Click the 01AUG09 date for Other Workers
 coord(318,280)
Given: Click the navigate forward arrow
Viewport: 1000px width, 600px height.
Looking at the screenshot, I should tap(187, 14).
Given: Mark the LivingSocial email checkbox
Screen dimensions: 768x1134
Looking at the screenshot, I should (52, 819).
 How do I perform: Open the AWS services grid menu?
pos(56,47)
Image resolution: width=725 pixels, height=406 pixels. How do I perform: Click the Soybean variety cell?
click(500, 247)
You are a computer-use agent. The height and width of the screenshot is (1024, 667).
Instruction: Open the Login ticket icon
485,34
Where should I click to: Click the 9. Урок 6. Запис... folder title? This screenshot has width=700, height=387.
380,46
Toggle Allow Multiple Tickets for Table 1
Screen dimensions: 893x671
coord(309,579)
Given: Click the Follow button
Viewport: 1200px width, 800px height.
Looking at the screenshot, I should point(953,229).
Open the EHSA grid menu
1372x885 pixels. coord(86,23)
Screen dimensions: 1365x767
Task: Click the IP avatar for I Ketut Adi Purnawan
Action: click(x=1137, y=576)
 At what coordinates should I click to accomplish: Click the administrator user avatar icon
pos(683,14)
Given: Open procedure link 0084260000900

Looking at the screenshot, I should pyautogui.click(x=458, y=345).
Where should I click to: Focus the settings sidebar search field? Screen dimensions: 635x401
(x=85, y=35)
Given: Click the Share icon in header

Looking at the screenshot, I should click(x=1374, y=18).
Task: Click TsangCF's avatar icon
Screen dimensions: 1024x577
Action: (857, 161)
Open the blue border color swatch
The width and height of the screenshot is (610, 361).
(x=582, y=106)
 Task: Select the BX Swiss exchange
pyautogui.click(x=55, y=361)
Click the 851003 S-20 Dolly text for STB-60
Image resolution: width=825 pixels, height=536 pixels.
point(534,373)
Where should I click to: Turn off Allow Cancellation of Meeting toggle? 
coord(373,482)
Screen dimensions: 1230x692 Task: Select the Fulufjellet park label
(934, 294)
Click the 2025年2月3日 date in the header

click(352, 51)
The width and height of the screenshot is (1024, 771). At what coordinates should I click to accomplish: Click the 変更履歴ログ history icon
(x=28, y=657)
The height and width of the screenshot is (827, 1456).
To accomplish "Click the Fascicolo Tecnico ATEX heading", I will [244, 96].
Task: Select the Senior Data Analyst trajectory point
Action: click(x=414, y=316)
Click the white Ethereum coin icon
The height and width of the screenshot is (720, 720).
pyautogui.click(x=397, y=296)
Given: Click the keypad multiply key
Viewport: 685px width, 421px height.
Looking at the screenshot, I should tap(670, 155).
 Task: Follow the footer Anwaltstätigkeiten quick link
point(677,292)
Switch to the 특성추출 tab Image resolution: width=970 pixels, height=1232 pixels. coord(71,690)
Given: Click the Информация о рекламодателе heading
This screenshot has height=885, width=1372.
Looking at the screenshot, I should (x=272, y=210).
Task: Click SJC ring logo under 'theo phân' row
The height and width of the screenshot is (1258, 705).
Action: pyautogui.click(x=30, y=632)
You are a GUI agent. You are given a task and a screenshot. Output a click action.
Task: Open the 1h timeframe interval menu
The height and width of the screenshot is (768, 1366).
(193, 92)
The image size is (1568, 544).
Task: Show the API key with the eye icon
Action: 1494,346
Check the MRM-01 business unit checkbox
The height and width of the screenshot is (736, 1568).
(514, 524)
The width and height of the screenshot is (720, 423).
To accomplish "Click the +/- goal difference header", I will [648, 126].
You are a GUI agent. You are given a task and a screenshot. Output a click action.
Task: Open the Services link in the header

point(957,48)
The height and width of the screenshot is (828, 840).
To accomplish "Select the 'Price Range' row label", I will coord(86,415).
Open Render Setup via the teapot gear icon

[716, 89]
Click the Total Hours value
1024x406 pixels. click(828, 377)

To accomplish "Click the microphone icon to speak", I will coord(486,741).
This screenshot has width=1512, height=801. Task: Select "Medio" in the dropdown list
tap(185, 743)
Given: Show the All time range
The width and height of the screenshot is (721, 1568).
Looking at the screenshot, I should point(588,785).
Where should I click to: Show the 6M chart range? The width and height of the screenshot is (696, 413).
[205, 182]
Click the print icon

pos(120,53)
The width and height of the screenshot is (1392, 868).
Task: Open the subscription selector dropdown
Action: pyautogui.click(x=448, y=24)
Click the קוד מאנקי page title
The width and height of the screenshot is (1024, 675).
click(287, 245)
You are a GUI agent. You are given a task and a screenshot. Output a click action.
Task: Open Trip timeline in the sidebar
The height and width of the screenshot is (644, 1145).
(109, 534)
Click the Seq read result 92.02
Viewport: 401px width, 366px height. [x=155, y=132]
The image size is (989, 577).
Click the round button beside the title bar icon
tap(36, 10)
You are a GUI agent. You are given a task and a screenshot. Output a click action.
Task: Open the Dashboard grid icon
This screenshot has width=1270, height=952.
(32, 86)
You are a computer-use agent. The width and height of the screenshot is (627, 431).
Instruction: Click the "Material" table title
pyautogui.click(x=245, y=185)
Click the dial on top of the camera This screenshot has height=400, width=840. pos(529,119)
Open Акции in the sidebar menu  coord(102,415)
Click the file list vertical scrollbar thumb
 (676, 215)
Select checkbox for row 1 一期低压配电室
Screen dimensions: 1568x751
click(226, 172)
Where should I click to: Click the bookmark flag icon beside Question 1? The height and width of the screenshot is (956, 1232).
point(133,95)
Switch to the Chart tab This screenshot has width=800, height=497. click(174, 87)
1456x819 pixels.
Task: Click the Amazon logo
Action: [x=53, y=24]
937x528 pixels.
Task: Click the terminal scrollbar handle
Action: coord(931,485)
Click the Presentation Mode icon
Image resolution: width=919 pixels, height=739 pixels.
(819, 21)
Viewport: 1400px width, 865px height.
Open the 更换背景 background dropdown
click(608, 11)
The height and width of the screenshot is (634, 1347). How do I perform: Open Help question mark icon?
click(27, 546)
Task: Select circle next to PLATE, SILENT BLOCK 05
-*-*-
Only a number is wanted here: how many lines of the material hold the word "computer".

2